On the other hand, Kolk said there's more to agriculture than just being a farmer, like her job of being a food scientist. She said there's lots of opportunities in the industry for any type of person, from finance to marketing, as long as you look for them. Nelson added that with one out of eight people in Wisconsin working for the ag industry in some way, it's easy to become involved in the ag community with many organizations and networking opportunities out there.
On the technology front, Holub helped her fiancé create their own custom business in manure injection, she said. Instead of hauling manure and dumping it right on top of the crops, they run hoses throughout the fields where manure gets injected six inches into the ground. The process improves nutrient retention, prevents manure runoff into waterways and reduces odor.

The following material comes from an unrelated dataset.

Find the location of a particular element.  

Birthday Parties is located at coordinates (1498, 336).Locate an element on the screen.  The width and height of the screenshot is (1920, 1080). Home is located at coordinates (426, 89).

"This is beneficial in many ways. You get better nutrient retention going directly into the ground versus spreading on top. It's also environmentally safe," Holub said. "It's modern technology ... we are one of the first ones in our area to do it, so we're getting a lot of farmers, they've never heard of it or they have heard of it, but they haven't been able to try it."
There's also a growing number of management opportunities for women in ag, some of which are office jobs for those who don't want to get their hands too dirty, Nelson said. She added that human resources and employee management are becoming an especially big part of farms as they grow bigger and bigger over the years.
"Management in the agricultural community doesn't just mean hands-on in the dirt. There are plenty of opportunities for HR," Nelson said. "As operations get bigger, those opportunities for those individuals to manage the employees and different things. ... With time, there will be a bigger need for an HR manager."
Fitzgerald said it's important for women, especially young women, to remind themselves that they belong in management spaces even when others shut them out, intentionally or unintentionally.
You're constantly telling them, why wasn't I in that meeting? And why wasn't I involved with this decision? Why are you putting me in these positions if you don't trust my opinion?" Fitzgerald said. "Sometimes they don't know any better and it's second nature – a lot of the times it's unintentional. But I think it's (important) having those people in your life that are reminding you that you deserve that position that you deserve the responsibilities that you have.